+++ Excerpted data +++

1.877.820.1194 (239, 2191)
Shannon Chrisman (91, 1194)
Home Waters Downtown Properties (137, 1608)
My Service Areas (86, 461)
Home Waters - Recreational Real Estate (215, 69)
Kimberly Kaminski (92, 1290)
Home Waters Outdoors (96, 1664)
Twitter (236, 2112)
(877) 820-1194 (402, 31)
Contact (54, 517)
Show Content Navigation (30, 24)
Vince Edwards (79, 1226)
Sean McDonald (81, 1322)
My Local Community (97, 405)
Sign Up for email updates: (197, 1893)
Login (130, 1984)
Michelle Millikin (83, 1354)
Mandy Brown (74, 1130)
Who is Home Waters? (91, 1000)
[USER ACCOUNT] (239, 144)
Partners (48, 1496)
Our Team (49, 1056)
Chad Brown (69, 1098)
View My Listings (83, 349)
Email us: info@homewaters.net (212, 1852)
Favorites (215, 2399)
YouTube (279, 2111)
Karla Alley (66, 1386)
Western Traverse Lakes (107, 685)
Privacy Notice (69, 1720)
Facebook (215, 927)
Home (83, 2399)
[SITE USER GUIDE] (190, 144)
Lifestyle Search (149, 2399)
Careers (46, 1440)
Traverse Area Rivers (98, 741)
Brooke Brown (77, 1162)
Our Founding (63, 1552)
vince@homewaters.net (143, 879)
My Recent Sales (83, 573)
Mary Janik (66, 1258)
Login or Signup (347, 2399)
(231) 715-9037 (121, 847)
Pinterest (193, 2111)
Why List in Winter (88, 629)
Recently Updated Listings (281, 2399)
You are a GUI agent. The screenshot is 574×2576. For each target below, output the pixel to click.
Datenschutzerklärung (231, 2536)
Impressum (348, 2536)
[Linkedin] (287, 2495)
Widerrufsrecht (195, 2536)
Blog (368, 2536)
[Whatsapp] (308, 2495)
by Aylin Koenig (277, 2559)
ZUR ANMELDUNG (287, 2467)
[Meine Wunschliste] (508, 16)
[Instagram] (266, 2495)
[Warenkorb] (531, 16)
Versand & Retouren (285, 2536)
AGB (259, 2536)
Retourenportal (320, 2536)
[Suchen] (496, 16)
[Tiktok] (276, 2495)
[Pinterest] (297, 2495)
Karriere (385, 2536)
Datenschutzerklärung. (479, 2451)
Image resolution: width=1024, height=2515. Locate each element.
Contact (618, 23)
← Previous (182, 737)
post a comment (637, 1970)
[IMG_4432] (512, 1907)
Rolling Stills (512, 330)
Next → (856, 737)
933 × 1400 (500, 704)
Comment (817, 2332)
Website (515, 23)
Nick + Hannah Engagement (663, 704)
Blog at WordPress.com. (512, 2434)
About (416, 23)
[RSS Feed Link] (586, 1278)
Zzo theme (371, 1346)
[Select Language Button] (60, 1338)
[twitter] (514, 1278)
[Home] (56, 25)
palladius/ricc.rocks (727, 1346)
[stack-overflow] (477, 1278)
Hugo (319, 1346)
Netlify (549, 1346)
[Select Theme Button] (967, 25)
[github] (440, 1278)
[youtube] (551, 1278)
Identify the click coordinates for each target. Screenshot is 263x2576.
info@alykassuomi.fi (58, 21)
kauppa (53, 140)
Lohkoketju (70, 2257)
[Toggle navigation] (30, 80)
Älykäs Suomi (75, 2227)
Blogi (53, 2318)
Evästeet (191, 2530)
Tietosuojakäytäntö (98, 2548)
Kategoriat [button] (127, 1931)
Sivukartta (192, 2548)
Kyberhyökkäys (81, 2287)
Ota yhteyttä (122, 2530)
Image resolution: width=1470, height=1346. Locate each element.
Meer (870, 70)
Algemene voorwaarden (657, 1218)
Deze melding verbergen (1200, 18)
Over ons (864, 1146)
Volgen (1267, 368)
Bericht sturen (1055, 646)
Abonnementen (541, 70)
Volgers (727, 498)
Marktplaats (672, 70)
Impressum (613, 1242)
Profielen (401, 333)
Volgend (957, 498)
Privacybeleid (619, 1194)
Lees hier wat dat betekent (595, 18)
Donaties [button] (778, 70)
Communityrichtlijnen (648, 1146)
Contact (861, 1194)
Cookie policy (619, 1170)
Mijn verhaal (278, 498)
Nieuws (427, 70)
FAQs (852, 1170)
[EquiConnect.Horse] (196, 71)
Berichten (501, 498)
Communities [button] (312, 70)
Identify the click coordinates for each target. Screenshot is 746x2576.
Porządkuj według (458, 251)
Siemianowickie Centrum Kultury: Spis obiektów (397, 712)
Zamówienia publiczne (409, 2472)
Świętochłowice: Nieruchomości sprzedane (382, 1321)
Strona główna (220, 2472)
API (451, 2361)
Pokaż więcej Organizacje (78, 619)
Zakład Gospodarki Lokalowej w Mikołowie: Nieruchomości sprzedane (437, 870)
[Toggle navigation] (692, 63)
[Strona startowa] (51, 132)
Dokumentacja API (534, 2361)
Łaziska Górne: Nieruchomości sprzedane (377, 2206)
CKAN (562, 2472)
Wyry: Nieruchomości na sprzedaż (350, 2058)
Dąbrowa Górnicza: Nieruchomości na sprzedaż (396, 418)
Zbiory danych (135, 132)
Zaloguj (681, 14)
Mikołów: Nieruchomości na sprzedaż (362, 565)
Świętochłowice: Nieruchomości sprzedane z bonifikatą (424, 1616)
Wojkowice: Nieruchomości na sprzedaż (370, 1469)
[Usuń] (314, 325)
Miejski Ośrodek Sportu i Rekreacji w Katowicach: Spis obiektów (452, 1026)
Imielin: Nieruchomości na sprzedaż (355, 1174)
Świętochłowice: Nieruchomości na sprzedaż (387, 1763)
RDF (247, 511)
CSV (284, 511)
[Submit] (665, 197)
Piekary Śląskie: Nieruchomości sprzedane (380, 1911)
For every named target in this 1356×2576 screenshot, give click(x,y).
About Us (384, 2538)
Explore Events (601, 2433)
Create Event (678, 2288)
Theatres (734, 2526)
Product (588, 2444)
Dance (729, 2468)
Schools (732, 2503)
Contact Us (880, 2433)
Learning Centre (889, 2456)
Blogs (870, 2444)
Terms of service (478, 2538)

+++

Aim of the task → Going through the entries above, show each line that contains "Locate".

Result of this exercise →
Image resolution: width=1024, height=2515. Locate each element.
Image resolution: width=1470, height=1346. Locate each element.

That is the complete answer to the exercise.